About this exercise — Keep the images out and copy every entry below exactly.

Material shown —

+++++

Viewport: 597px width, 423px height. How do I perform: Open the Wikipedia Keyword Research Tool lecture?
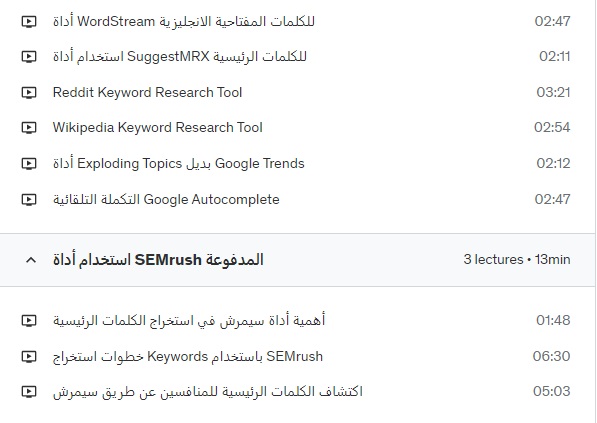(x=158, y=128)
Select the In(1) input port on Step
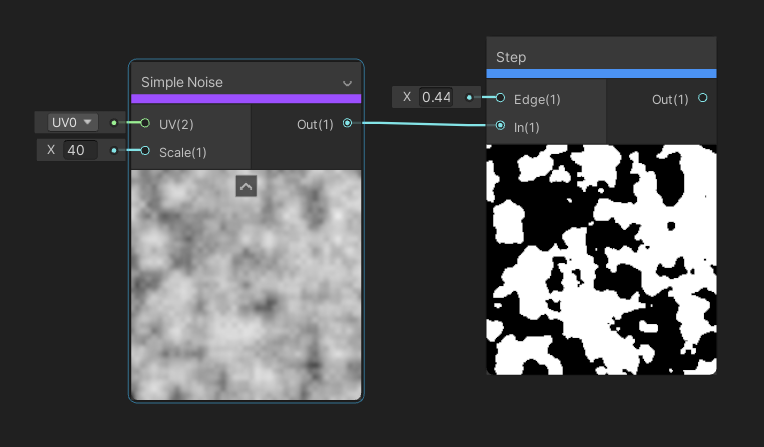 (x=500, y=126)
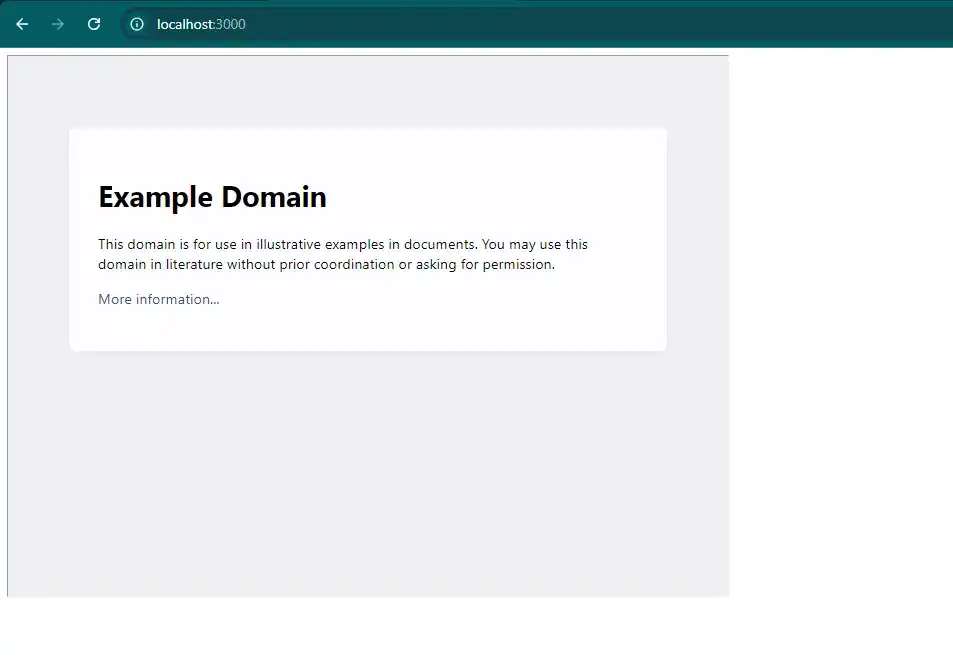953x668 pixels.
Task: Open the More information... link
Action: (158, 299)
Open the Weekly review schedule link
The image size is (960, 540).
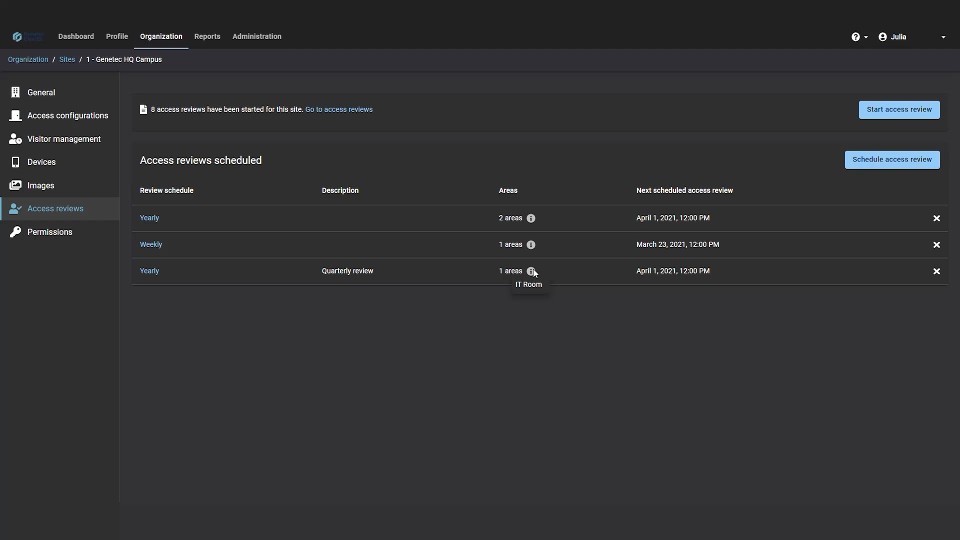[151, 245]
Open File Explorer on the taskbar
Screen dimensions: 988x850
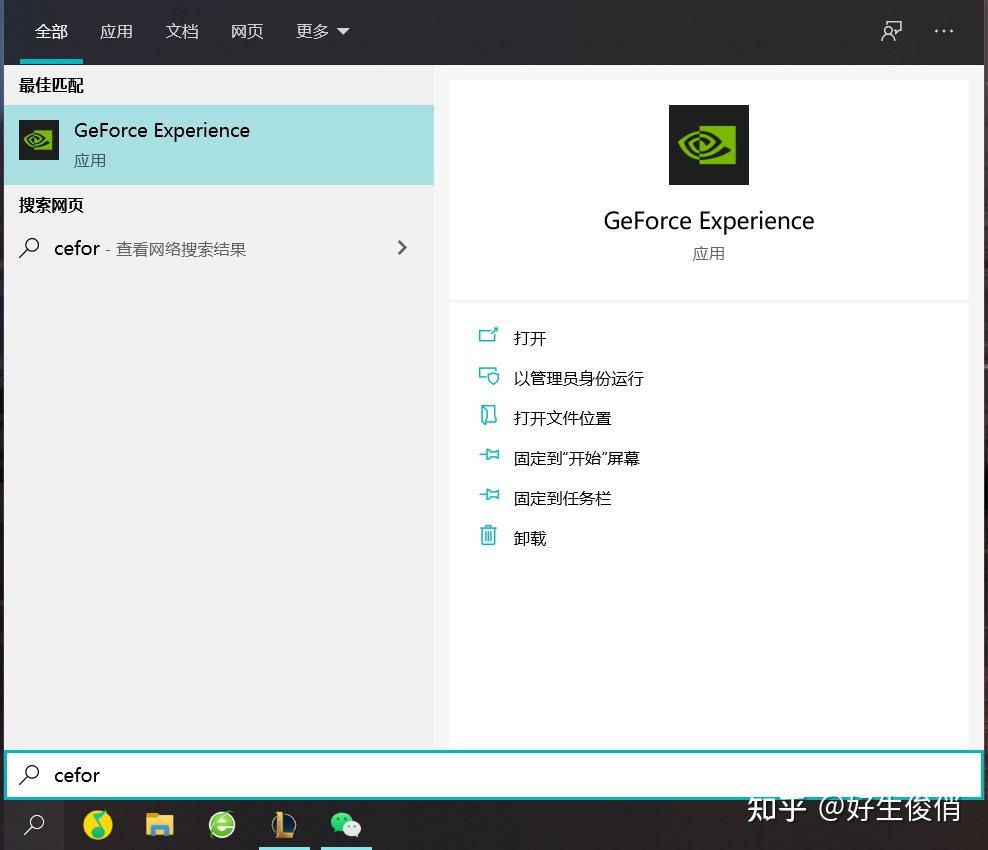159,825
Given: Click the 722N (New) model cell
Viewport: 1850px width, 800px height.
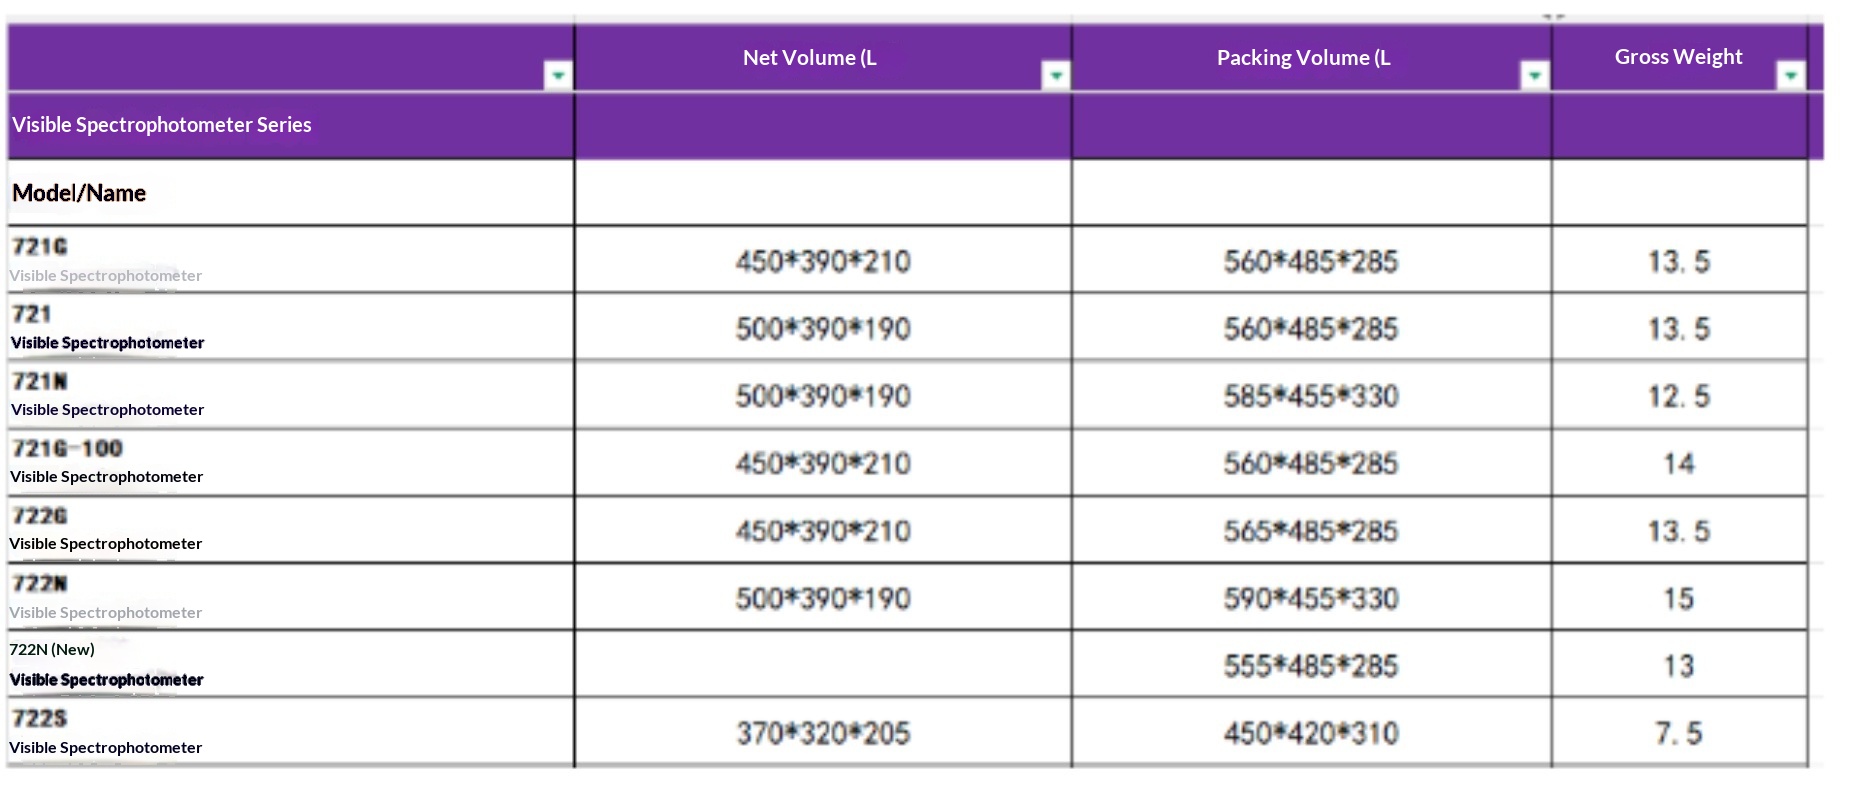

+++++

Reply to the exercise —
Viewport: 597px width, 423px height. How do I perform: Open the Wikipedia Keyword Research Tool lecture?
(x=158, y=128)
Select the In(1) input port on Step
 (x=500, y=126)
953x668 pixels.
Task: Open the More information... link
Action: (158, 299)
Open the Weekly review schedule link
The image size is (960, 540).
[151, 245]
Open File Explorer on the taskbar
Screen dimensions: 988x850
159,825
Given: Click the 722N (New) model cell
Viewport: 1850px width, 800px height.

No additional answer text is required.